Let me get this straight: I should be installing Groove as a server on a Windows PC and then build my interfaces somewhere else and access the whole thing via Web Services, most likely without any security whatsoever? How strange is that? Wouldn't it be great to have the "web services server part" portable on any platform and then build on that with Win32, Gnome, PHP whatever?
Jeff quotes Jon Udell who is having some difficulties working with Groove on an Apple Titanium Powerbook with Steve "I see dead people" Gillmor who want to have his data on a Blackberry:
InfoWorld Test Center Director Steve Gillmor and I have always thought that Groove is the tool we ought be be using to coordinate our team's ongoing mind-meld, aka the InfoWorld editorial process.
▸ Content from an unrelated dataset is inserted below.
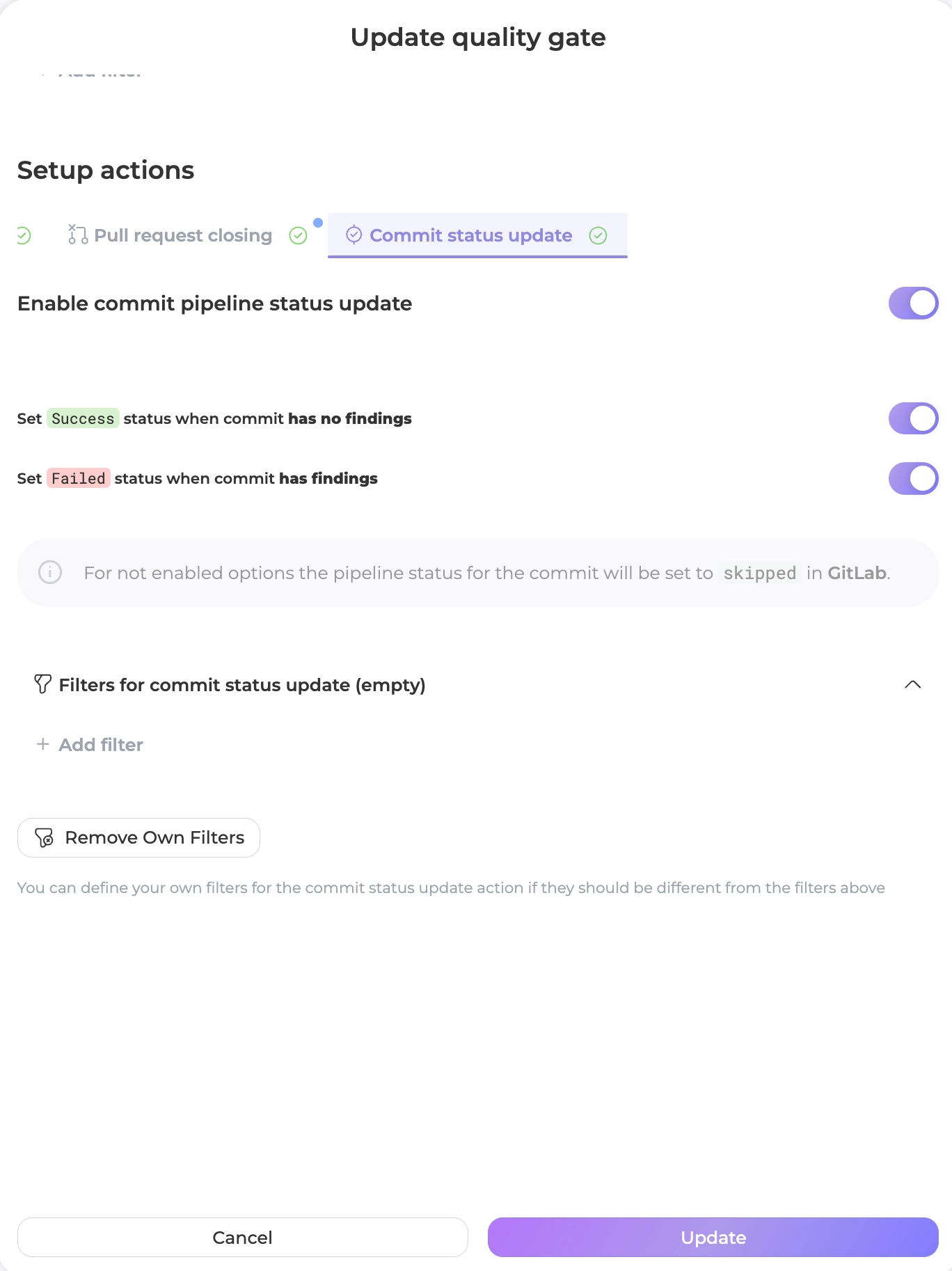Click the Filters for commit status update header

point(241,685)
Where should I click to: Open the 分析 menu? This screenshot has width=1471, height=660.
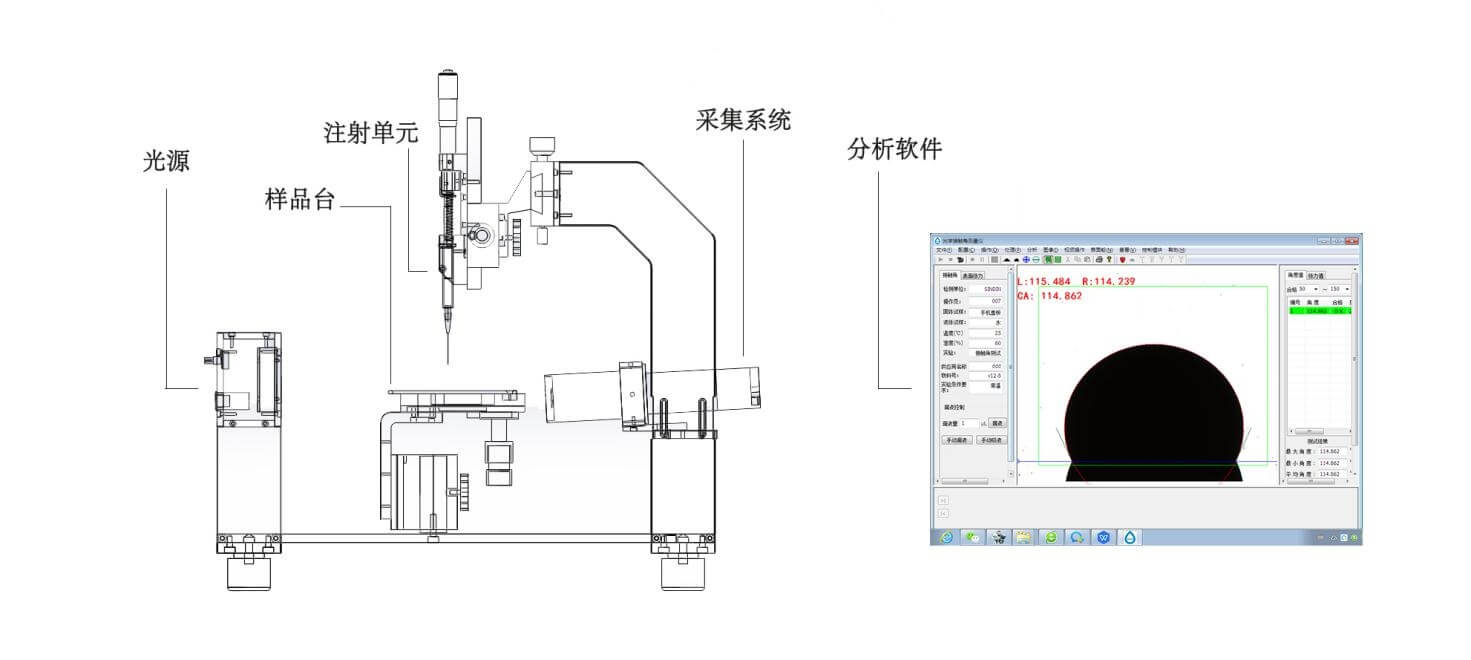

It hasn't worked out that way, though. I used to blame that on Steve, who has little use for communication that doesn't show up as text (in the body, *not* an attachment!) of e-mail messages delivered to his BlackBerry. As for me, I was perfectly willing to haul my ThinkPad everywhere ... until Apple's OS X-powered TiBook lured me from the straight-and-narrow, that is.
Don't get me wrong. It's a good thing, if you have a Windows-bound proprietary system without any standard interfaces and no meaningful way to export data, and you open that up. Jon put it nicely: "Lured me away from the straight-and-narrow". :-)
Comments
While testing the new subscription feature I lost the original post with 12 comments because I hit the wrong Delete button. Instead of deleting my test comments I deleted the post. Bummer.
You can read the old comments in the archive copy here >
BTW, I was a total shmuck in the last topic-) and I apologized to Volker.
Hey, that's OK. We all have those days. It's the Dilbert principle: We are all idiots, but not all of the time.